** DATA PROVIDED follows **

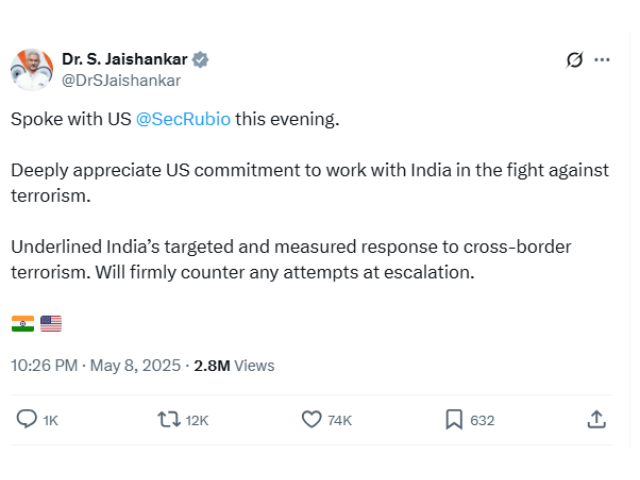Open the three-dot more options menu
Viewport: 640px width, 480px height.
(602, 60)
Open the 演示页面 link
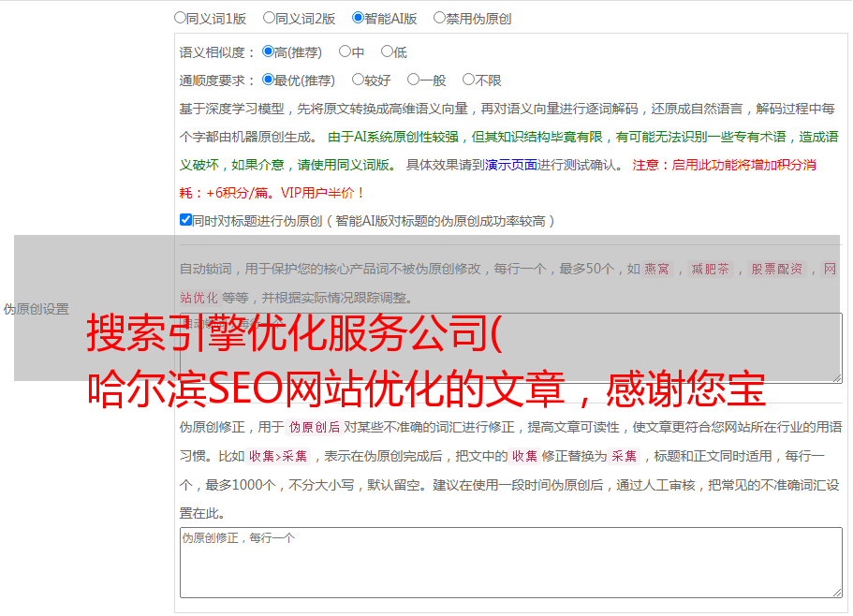The height and width of the screenshot is (616, 853). click(510, 165)
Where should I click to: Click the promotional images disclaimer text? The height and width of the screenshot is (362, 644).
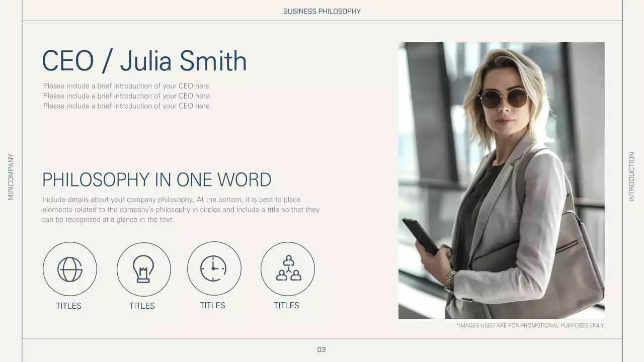coord(531,325)
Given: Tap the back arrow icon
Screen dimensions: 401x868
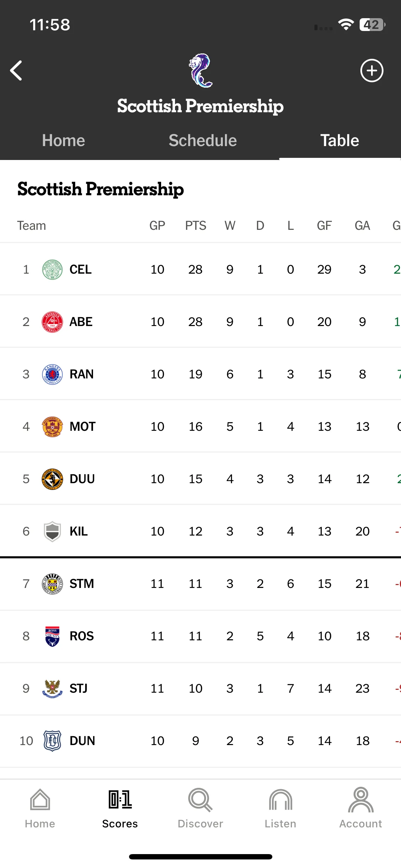Looking at the screenshot, I should pyautogui.click(x=16, y=71).
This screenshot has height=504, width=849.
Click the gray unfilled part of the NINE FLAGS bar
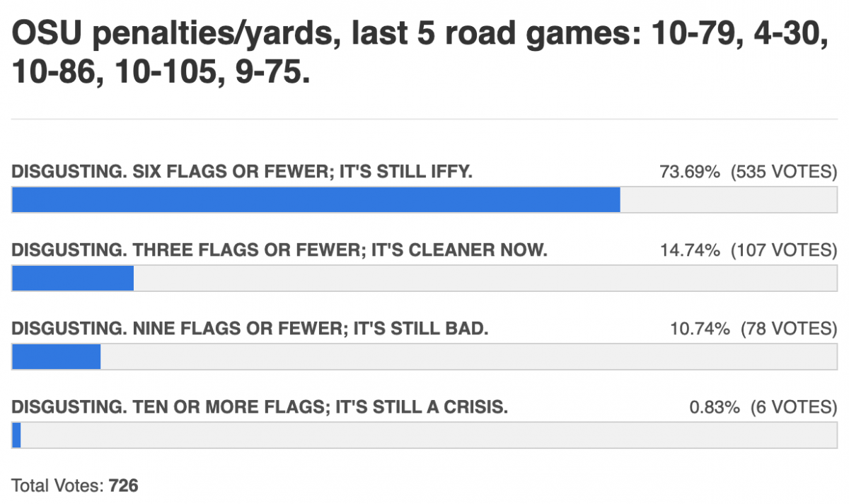(469, 356)
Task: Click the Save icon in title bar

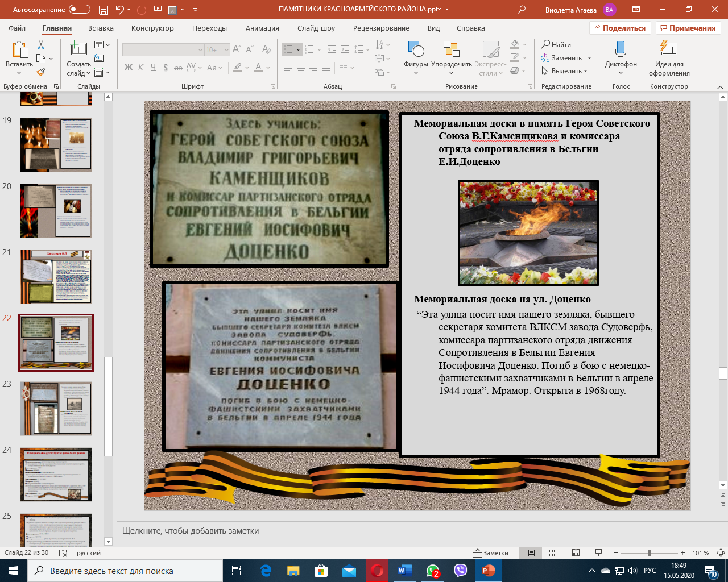Action: pos(104,10)
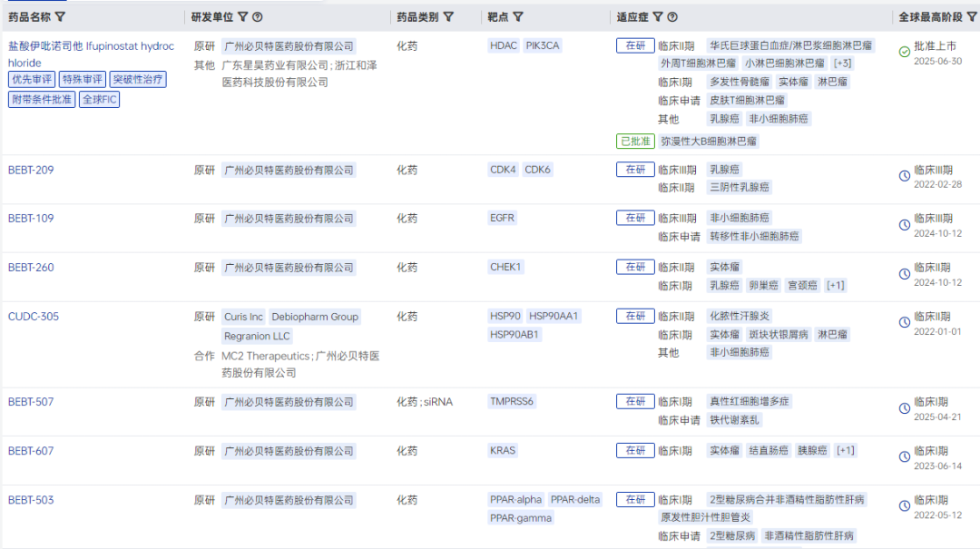The image size is (980, 549).
Task: Open the 适应症 column filter icon
Action: click(x=658, y=17)
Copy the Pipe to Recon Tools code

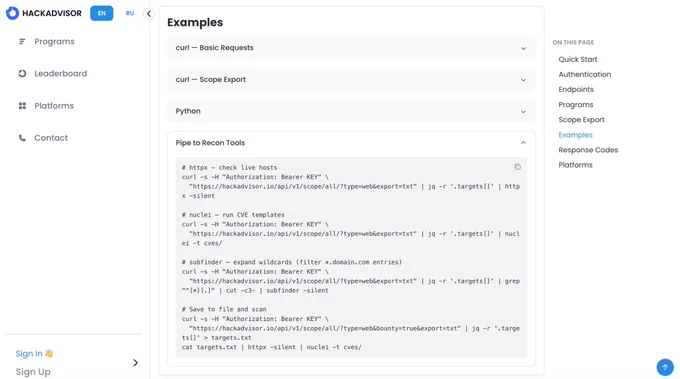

** End of DATA PROVIDED **

Could you reproduce exactly, and only, the lines from the one containing "Where should I" through the end of the records above, both included, while leaving out the pictures?

(YOUR SOLUTION)
Where should I click to: Click the promotional images disclaimer text? The height and width of the screenshot is (362, 644).
coord(531,325)
Given: Tap the back arrow icon
Screen dimensions: 401x868
Looking at the screenshot, I should pyautogui.click(x=16, y=71).
This screenshot has height=504, width=849.
Click the gray unfilled part of the NINE FLAGS bar
(469, 356)
Task: Click the Save icon in title bar

Action: pos(104,10)
The image size is (980, 549).
Task: Open the 适应症 column filter icon
Action: click(x=658, y=17)
Copy the Pipe to Recon Tools code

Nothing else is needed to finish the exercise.